Made in Germany Zwei ist noch bis zum 19.8.2012 geöffnet.

(Bild: Made in Germany Zwei)

Made in Germany Zwei – das sind 45 Künstler aus 14 Nationen, handverlesen von acht Kuratoren, ausgestellt in drei Häusern für zeitgenössische Kunst in Hannover: dem Sprengel Museum, dem Kunstverein und der Kestnergesellschaft.

Die zweite Auflage der Ausstellung zeitgenössischer junger Kunst räumt auch der Fotografie einen hohen Stellenwert ein. Allerdings war es nicht das erklärte Ziel der Kuratoren, Kunst strikt nach einzelnen Mediengattungen zu ordnen und zu sammeln. Bedeutender war ihnen die Botschaft der Werke und die Frage: Was beschäftigt die gezeigte Künstlergeneration? Eine eindeutige Antwort darauf liefert die Ausstellung nicht – das will sie auch nicht, zu verschiedenen sind die Ansätze der einzelnen Künstler.
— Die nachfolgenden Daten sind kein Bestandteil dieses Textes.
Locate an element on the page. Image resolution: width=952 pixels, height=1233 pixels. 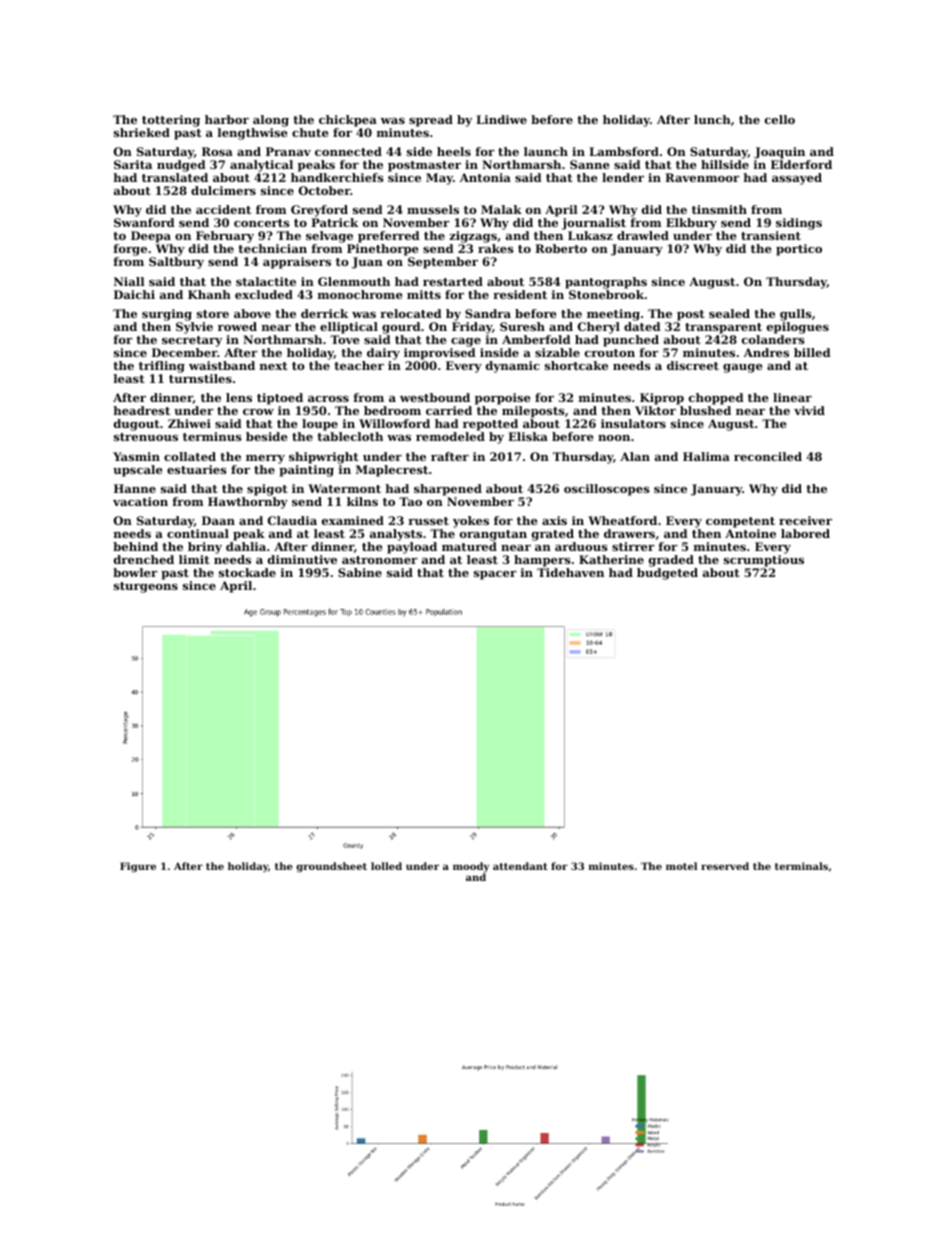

Doch es gibt Themen, die dem Besucher immer wieder begegnen: Das Spiel mit Wahrnehmung, Glauben, Erwartung, Referenzen, die Herausstellung des Alltäglichen als Kunst und die Vermischung der Kunstformen. Gesellschaftskritik ist bei Made in Germany Zwei eher subtil, fast nicht da. Vielmehr setzt sich die Kunst hier oft mit sich selbst auseinander.

Fotografie können Besucher bei Made in Germany auf zwei verschiedene Arten erleben – als Mittel für Kunst und als Kunstwerk selbst. Häufig drängt sie sich nicht in den Vordergrund, sondern ist Mittel zum Zweck. So nutzt Julia Schmidt beispielsweise alte Fotos als Vorlagen und Ausgangspunkte für ihre Ölarbeiten, in denen sie sich mit Werten von Waren und Produkten auseinandersetzt.
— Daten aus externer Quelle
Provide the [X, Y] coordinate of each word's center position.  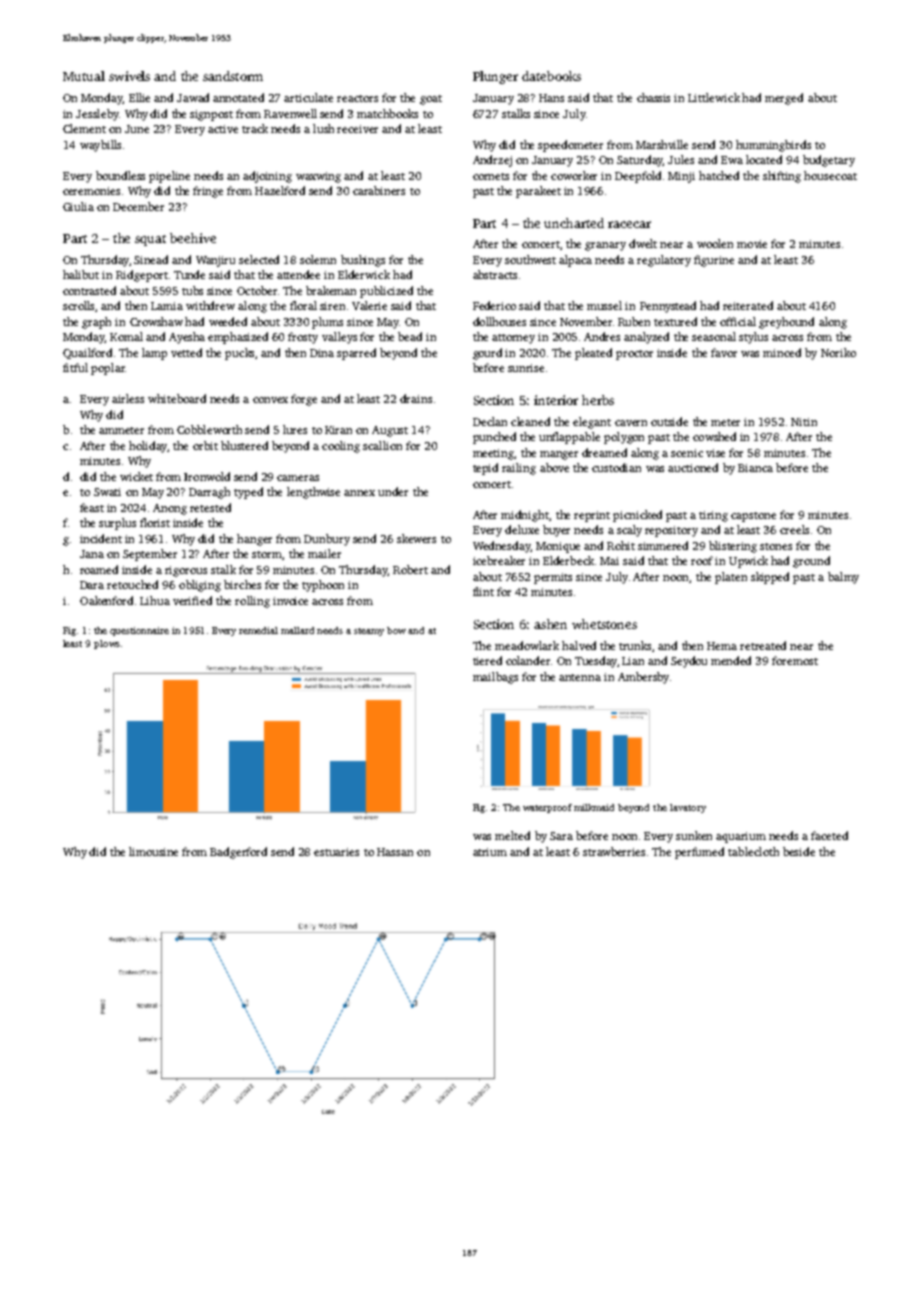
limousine [153, 851]
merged [784, 99]
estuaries [336, 852]
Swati [107, 492]
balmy [843, 578]
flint [483, 591]
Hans [551, 98]
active [223, 129]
Besonders subtil ist Susanne Winterlings Installation im Foyer des Sprengel Museums. Sie hat der Wand hinter einer 70er-Jahre-Uhr mit Klappziffern eine zweite Haut aus Fotopapier übergezogen. Für den Betrachter ist das nahezu unsichtbar – noch. Winterlings Idee dahinter ist, dass sich im Laufe der Zeit Sonnenlicht darauf einbrennt und so ein neues Kunstwerk erschafft. Dass Winterling den Umgang mit Fotopapier perfekt beherrscht, zeigt sie auch in der Kestnergesellschaft. Dort arrangiert sie Parfümfläschchen oder Geschenkpapier auf das lichtempfindliche Material, dem sie die verschiedendsten Farben wie rosa oder grün entlockt. Wie genau sie das macht, will die Künstlerin aber nicht verraten.

Leipzig aus der 59-teiligen Serie Following the Circus, 2011

(Bild: Sven Johne; © VG Bild-Kunst, Bonn 2012)

Doch Fotografie dient nicht nur der Inspiration. Zur Fotokunst im klassischeren Sinne zählt Sven Johnes Fotoserie "Following the Circus" von 2011 – ein Spiel mit Erwartungen. Der Künstler zeigt nicht etwa wuselige, bunte Zirkusbilder, sondern die kargen, gerade verlassenen Spielflächen in Industrie- und Wohngebieten von ostdeutschen Städten wie Jena, Leipzig oder Erfurt. Die Bilder sind farblos, trist, fast langweilig. Johne gibt dem Betrachter nicht, was der erwartet will und nimmt damit unsere medial geprägten Sehgewohnheiten aufs Korn. Seine Fotos sind ein Auslöser für die eigene Fantasie, sie lassen alles offen und zwingen den Betrachter zum Weiterdenken.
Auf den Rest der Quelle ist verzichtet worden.